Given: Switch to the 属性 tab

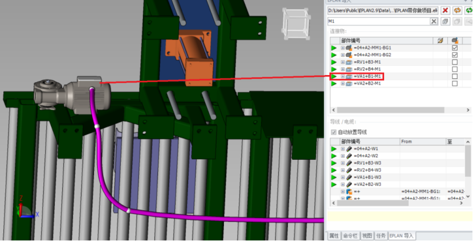Looking at the screenshot, I should 333,236.
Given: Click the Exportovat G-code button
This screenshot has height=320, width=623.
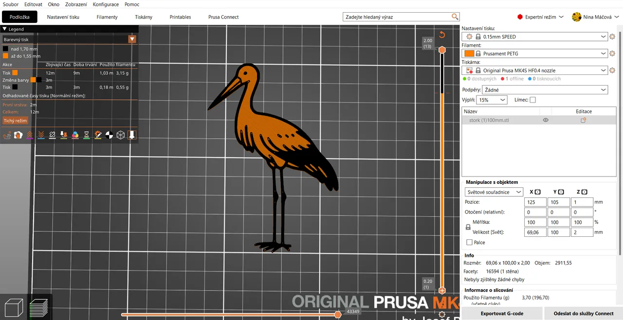Looking at the screenshot, I should [502, 313].
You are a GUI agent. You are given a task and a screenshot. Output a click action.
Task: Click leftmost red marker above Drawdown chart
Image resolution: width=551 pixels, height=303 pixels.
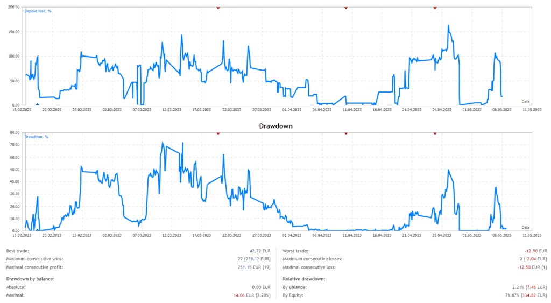coord(218,133)
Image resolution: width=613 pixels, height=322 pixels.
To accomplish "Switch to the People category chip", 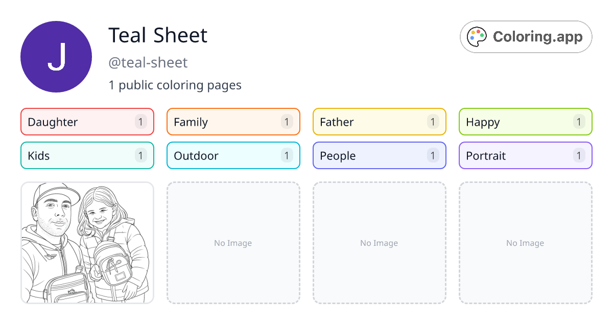I will [x=379, y=155].
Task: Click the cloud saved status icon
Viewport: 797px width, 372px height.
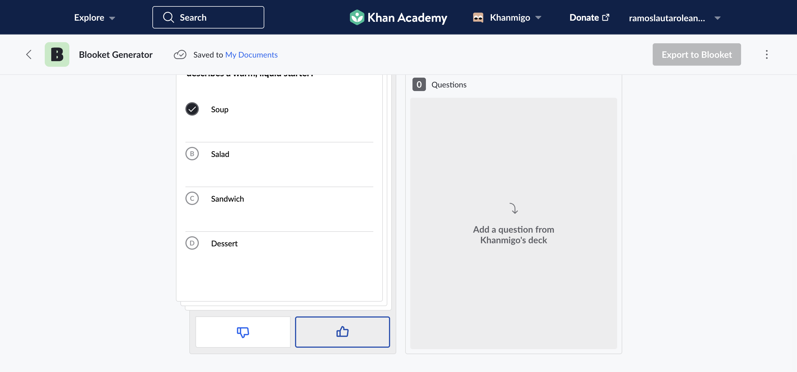Action: pos(180,55)
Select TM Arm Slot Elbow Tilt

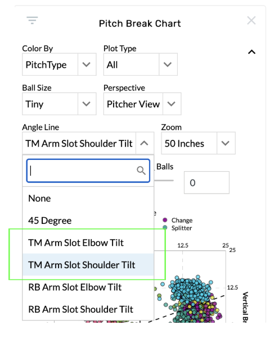tap(88, 242)
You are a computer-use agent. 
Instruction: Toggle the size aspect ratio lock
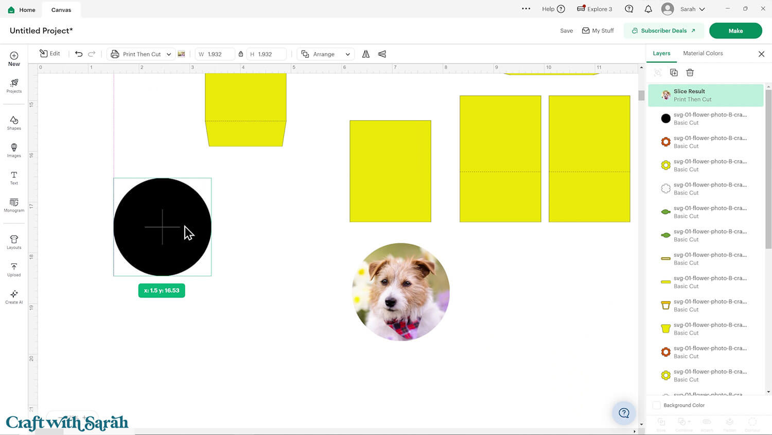click(x=241, y=54)
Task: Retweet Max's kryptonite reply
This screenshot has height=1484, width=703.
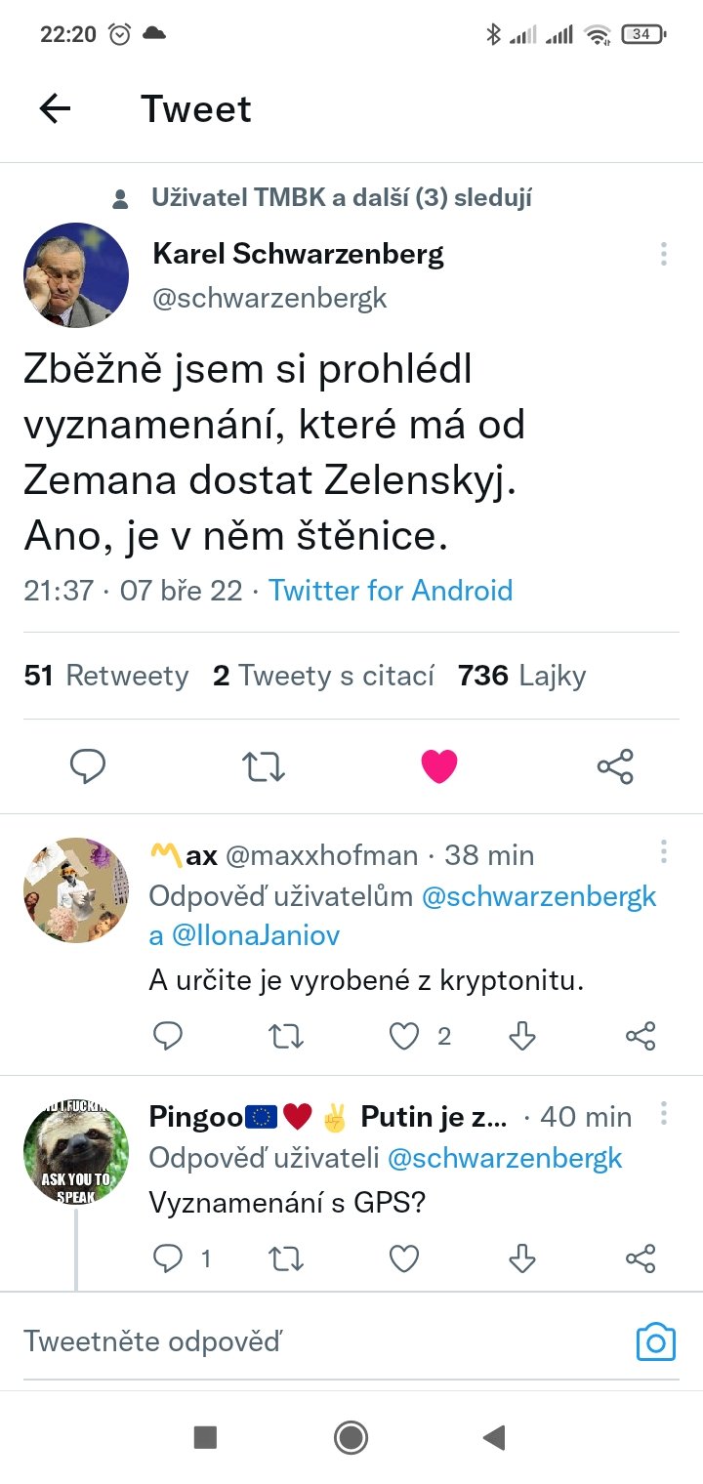Action: point(286,1036)
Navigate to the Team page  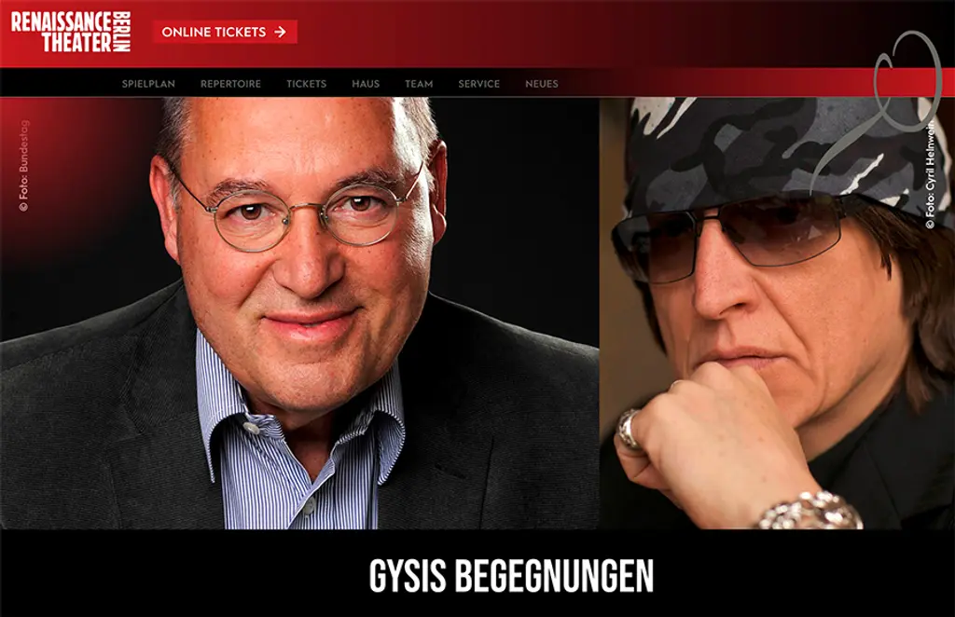point(419,84)
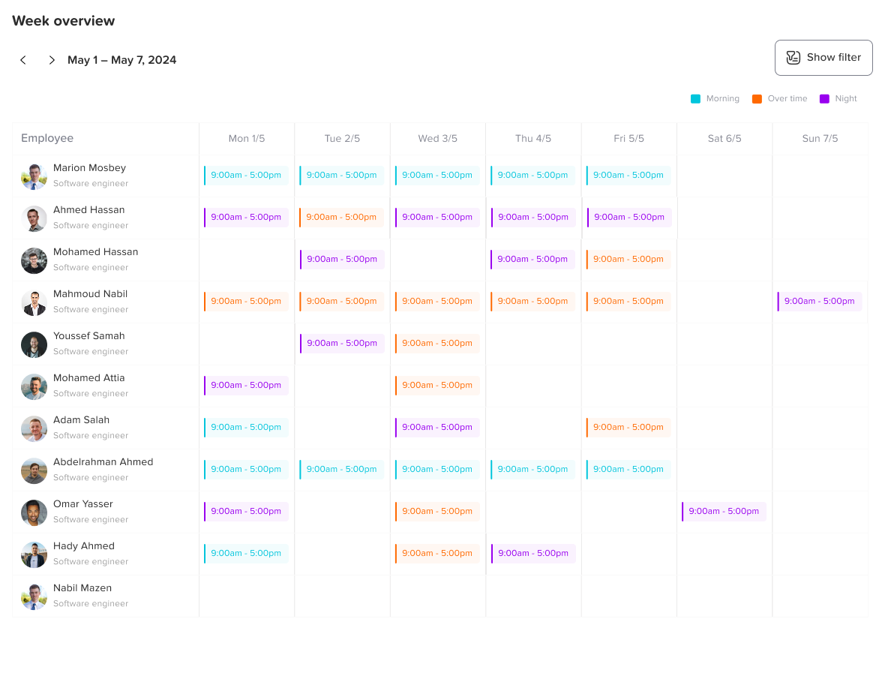Click the Night purple legend swatch

point(824,99)
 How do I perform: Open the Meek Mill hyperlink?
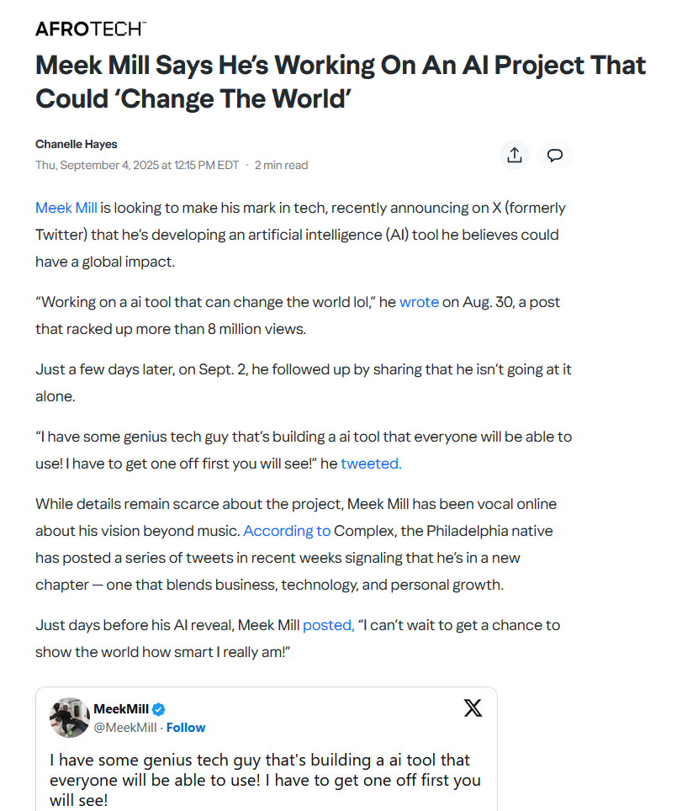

▸ **Task**:
Only an exact copy of the lines from the top of the entries through the line with "Image resolution: width=613", both included, should be given, with all pictures omitted.

▸ **Problem solution**:
Given: Switch to the 属性 tab

Looking at the screenshot, I should 333,236.
Given: Click the Exportovat G-code button
This screenshot has height=320, width=623.
Looking at the screenshot, I should [502, 313].
You are a GUI agent. You are given a task and a screenshot. Output a click action.
Task: Click leftmost red marker above Drawdown chart
Image resolution: width=551 pixels, height=303 pixels.
coord(218,133)
Image resolution: width=613 pixels, height=322 pixels.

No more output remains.